Wednesday, February 6, 2013

Guess Who's Coming To Dinner

One of the recurrent yearnings among some Christians is the desire to get to Heaven and meet the famous people from the Bible. While this is a laudable goal, showing a very direct faith and a very literal acceptance of the Good Book, it does make me wonder...

What were these people really like?

As card-carrying members of a Mediterranean Bronze-Age society, they would have had some characteristics that would be startlingly different from our 21st century norms.

For instance, on meeting, their overall fitness level would have been far greater, for the obvious reason that the only labor-saving devices were the horse and the wheel. Many of us will drive if faced with a trip of more than a couple of blocks - these folks most certainly did not. Not that they didn't want to, but their horses were kept at some remove from their living quarters, and getting a horse ready to go is more than a turn-key operation.

They dressed differently. Robes are just easier to make, and they have the advantage of being warmer in winter and cooler in summer than our form-fitting clothes.

To put it delicately, standards of hygiene were...uh, different. The rich bathed frequently; the poor, rarely. It simply wasn't part of the cultural norm for two reasons. First, water had to be carried from wells to cisterns in their houses, or kept in skin bags in their tents. Second, in a labor-intensive society, there wasn't time.

Assuming we're equipped with a Star Trek Universal Translator, we would have found conversation a surprise...mainly because their unrefined appearance and aroma would not be borne out by their intellectual sophistication. A character in the movie Black Hawk Down says "Do not make the mistake of thinking that because I grew up without running water I am simple". Many, if not most of the Bible-folk would have spoken more than one language, and would have had some familiarity with the literature of their day, mainly through oral sources. They may have been literate, but books were rare.
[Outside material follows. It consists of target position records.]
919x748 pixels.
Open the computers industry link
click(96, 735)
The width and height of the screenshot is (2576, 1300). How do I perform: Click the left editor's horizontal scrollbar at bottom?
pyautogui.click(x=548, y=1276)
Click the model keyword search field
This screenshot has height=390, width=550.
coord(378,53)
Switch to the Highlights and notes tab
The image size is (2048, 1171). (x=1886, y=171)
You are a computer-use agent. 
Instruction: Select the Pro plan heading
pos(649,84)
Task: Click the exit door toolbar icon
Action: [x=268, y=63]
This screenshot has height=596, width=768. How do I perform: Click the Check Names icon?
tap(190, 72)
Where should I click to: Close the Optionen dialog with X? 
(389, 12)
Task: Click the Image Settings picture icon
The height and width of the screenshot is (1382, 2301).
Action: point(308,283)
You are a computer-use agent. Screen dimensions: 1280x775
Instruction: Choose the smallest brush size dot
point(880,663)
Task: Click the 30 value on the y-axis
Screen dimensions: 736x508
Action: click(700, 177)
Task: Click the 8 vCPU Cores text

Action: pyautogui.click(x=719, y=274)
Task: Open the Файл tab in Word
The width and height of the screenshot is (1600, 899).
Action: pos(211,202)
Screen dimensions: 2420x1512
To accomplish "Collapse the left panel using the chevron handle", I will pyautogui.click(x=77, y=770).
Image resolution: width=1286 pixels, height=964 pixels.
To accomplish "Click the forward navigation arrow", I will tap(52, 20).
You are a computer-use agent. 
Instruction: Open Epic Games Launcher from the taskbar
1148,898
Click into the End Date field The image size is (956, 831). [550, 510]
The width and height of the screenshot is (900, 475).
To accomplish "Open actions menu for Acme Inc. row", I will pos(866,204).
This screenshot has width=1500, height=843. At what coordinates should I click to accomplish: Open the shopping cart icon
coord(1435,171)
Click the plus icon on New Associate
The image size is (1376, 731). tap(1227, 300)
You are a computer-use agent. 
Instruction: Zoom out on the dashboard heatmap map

The most striking difference would be their faith. God would have been as real to them as the rocks, the donkeys, and the tribe in the next valley. They would see His hand in everything, thank Him for his blessings and bounty, and accept His judgement when things went wrong.

And how would they see us? Probably as effete posers, with a hard veneer and a pathetically soft interior, smelling weirdly of soap and aftershave, rather lazy...and irreligious.

Because the big difference is that our faith could never match theirs.

We would have a lot to learn from the meeting.